Ce néologisme inventé par un étudiant australien à partir de phone (téléphone) et snubbing (snober) désigne la tendance à accorder plus d'attention à ses amis virtuels qu'aux vraies personnes. Cette nouvelle forme d'incivilité peut aussi être une manière de montrer à votre interlocuteur que vous avez mieux à faire que de lui parler. Selon une étude publiée en mars par deux psychologues de l'université du Kent (Royaume-Uni), le phubbing peut conduire à terme à une réelle forme d'exclusion sociale.
La ringxiety. Le syndrome de la sonnerie fantôme.
Deux personnes sur trois ont déjà entendu leur téléphone sonner ou l'ont senti vibrer par erreur, selon une étude publiée par la revue Social and Behavioral Sciences. Ce phénomène psychoacoustique traduit un état d'hypervigilance du cerveau vis-à-vis des moindres sollicitations de nos outils numériques. Pour le psychiatre Laurent Karila, il ne faut pas s'inquiéter outre mesure tant que cela reste anecdotique.«C'est anormal quand cela se répète très régulièrement», estime-t-il.
La selfite. L'envie irrépressible de se prendre en photo.
Apparu dans un article satirique américain en 2014, le terme «selfitis» («selfite» en français) a été sérieusement repris dans une étude récente par des chercheurs britanniques et indiens: ils ont analysé l'état d'esprit de 400 étudiants en Inde, où 14 personnes (sur la trentaine estimée dans le monde) ont trouvé la mort en 2017 en se prenant en photo, et qualifient la selfite de « maladie mentale». Cette étude est toutefois très controversée.
Le smobisme. L'obsession du smartphone qui fait risquer l'accident.

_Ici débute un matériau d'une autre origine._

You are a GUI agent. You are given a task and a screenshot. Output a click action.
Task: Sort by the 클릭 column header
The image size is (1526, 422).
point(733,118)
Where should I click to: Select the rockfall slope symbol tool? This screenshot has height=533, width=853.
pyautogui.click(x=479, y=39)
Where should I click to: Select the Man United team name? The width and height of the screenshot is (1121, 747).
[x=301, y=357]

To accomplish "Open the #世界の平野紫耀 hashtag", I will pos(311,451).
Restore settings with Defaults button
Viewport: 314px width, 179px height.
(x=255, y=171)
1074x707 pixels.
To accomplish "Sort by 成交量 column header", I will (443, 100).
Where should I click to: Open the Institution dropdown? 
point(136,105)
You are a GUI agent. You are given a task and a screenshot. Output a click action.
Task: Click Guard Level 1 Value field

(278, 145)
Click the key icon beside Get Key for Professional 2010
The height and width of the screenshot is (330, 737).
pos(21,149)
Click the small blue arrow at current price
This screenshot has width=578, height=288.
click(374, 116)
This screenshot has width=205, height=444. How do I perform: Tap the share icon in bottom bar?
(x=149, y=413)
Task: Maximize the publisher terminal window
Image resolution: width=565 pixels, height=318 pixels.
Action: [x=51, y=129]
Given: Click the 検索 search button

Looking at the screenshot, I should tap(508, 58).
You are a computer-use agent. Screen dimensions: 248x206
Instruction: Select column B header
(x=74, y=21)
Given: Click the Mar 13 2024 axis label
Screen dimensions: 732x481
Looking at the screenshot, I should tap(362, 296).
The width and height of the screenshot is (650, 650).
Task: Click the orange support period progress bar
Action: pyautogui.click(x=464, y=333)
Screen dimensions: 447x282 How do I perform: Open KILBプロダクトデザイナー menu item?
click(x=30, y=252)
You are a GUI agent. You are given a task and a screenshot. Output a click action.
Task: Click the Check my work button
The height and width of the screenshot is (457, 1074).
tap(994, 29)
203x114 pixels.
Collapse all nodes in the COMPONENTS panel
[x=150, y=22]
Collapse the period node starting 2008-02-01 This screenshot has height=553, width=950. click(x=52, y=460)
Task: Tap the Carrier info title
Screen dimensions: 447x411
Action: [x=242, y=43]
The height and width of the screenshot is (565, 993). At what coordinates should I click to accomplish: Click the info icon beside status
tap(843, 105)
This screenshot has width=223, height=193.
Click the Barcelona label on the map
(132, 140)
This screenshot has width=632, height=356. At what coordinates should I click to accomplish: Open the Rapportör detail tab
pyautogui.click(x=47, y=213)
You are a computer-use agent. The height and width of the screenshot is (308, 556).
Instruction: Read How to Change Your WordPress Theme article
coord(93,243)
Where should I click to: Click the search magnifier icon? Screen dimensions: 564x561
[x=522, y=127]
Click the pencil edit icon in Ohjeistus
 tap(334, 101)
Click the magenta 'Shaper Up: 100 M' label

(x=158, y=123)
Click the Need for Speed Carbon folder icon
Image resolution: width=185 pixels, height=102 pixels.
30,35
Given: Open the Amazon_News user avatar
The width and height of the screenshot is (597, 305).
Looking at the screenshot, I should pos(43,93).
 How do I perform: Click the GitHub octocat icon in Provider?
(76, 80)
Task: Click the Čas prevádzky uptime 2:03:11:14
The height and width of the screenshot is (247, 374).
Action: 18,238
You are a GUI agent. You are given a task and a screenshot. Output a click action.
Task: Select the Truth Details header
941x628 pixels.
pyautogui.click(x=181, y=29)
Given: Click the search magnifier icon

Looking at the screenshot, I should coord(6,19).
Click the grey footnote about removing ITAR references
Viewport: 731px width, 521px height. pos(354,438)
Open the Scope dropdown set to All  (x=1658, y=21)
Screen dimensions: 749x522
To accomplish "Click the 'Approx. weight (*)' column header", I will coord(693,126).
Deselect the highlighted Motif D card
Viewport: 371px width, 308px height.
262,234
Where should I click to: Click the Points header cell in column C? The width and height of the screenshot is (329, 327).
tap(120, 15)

Comme un zombie équipé d'un smartphone, le smombie avance les yeux rivés sur son téléphone, au point d'en négliger son environnement et de mettre sa vie en danger. Selon une enquête OpinionWay pour GMF Assurances d'avril dernier, 77% des Français téléphonent en marchant. Chez les jeunes, ce chiffre atteint 95% et ils sont 92% à lire ou à envoyer des SMS. Par ailleurs, 14% des utilisateurs ont déjà frôlé l'accident (18% chez les 18-24 ans) et 8% se sont déjà fait renverser par un véhicule (13% chez les 18-24 ans).